La danse rouge (Raoul Walsh, 1928)

Pendant la révolution russe, une jeune paysanne et un grand duc tombent amoureux.

Voilà pour l’argument du film. Heureusement, The red dance ne se réduit pas à son argument. Si l’oeuvre contient son lot de niaiseries conventionnelles, un personnage secondaire introduit un peu d’humanité, surprend (légèrement) le spectateur par des actions guidées par un caractère entier, truculent et fondamentalement loyal. C’est le personnage joliment résigné joué par l’excellent Ivan Linow. En dehors de ça, le film bénéficie du lustre technique de la Fox, studio encore marqué par les expérimentations du grand Murnau qui venait d’y tourner L’aurore et qui, visiblement, influença Raoul Walsh autant que John Ford (cf Four sons).
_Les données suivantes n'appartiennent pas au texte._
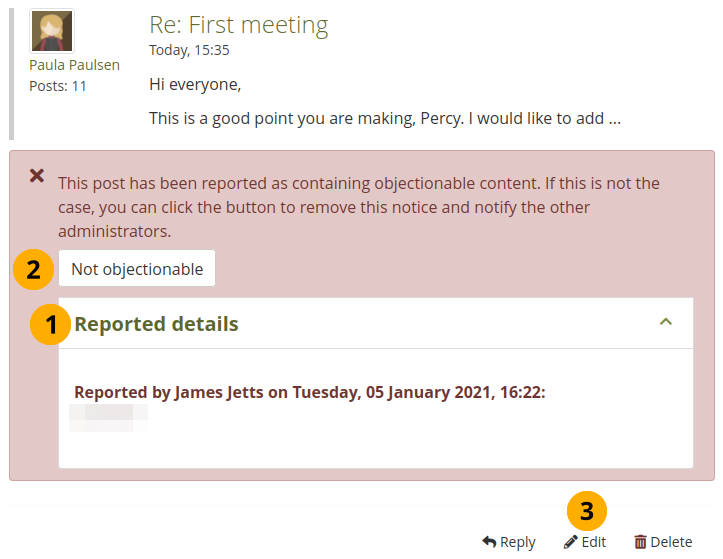The height and width of the screenshot is (559, 723).
Task: Click the Edit pencil icon
Action: pos(571,542)
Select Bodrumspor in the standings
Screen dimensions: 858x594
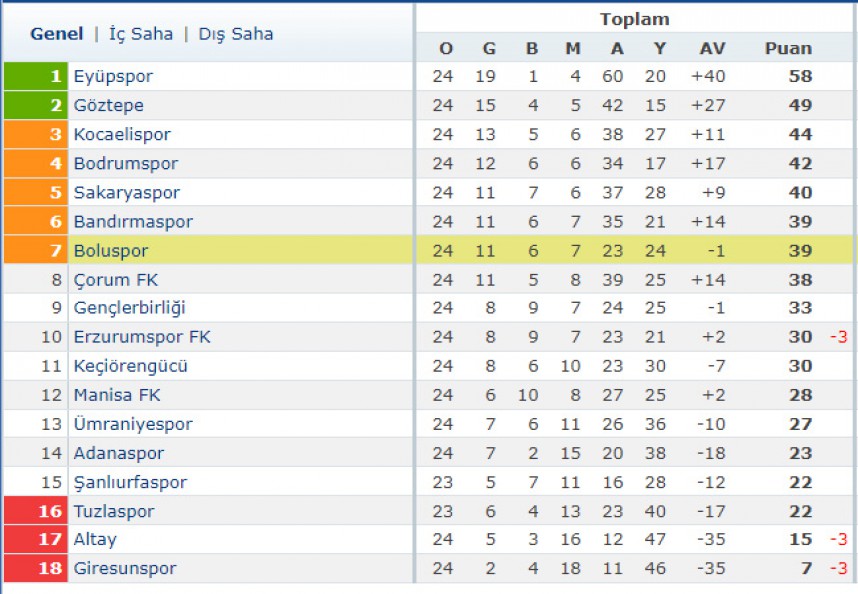[126, 164]
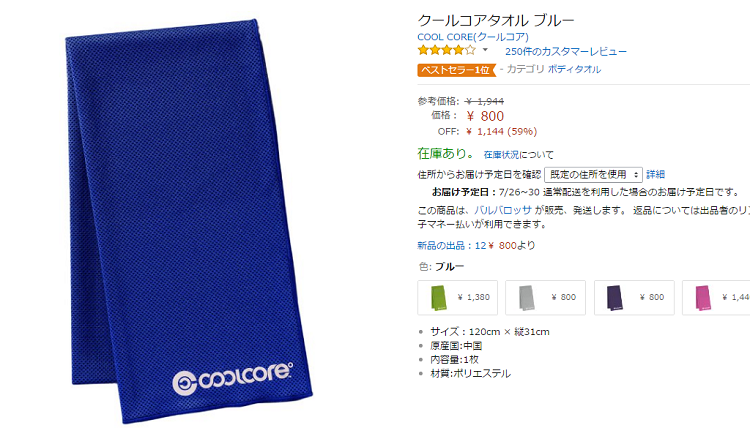Click the large blue towel product image
The height and width of the screenshot is (428, 750).
click(189, 221)

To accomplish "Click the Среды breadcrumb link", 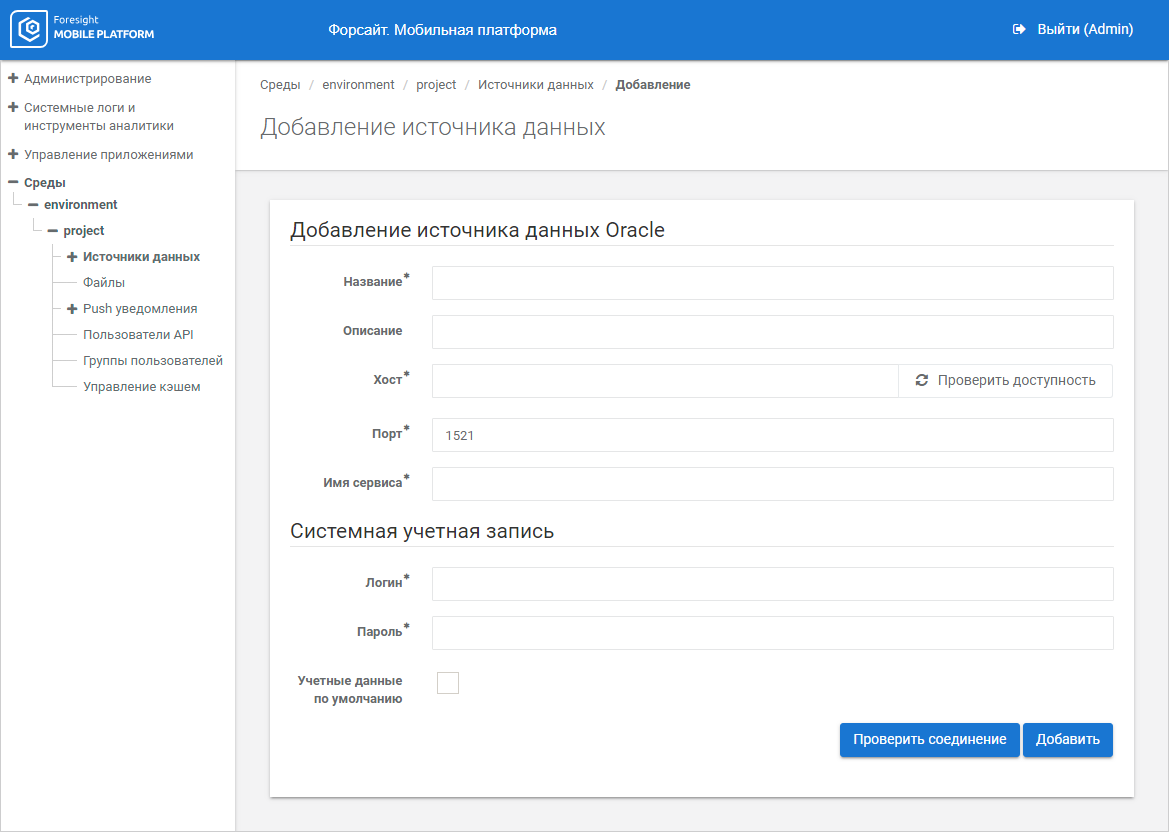I will coord(280,85).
En témoignent les éclairages hyper-soignés, les cadrages stylisés, les surimpressions, la luxuriance des décors de studio et les nombreux mouvements d’appareil, soit tout un arsenal de virtuose assez peu typique de l’auteur de The Bowery qui, quand il n’est pas rhétorique éculée (exemple: exacerber le déchaînement d’une foule avec des surimpressions), apparaît souvent gratuit car sans nécessité dramatique. Reste que c’est assez joli à regarder.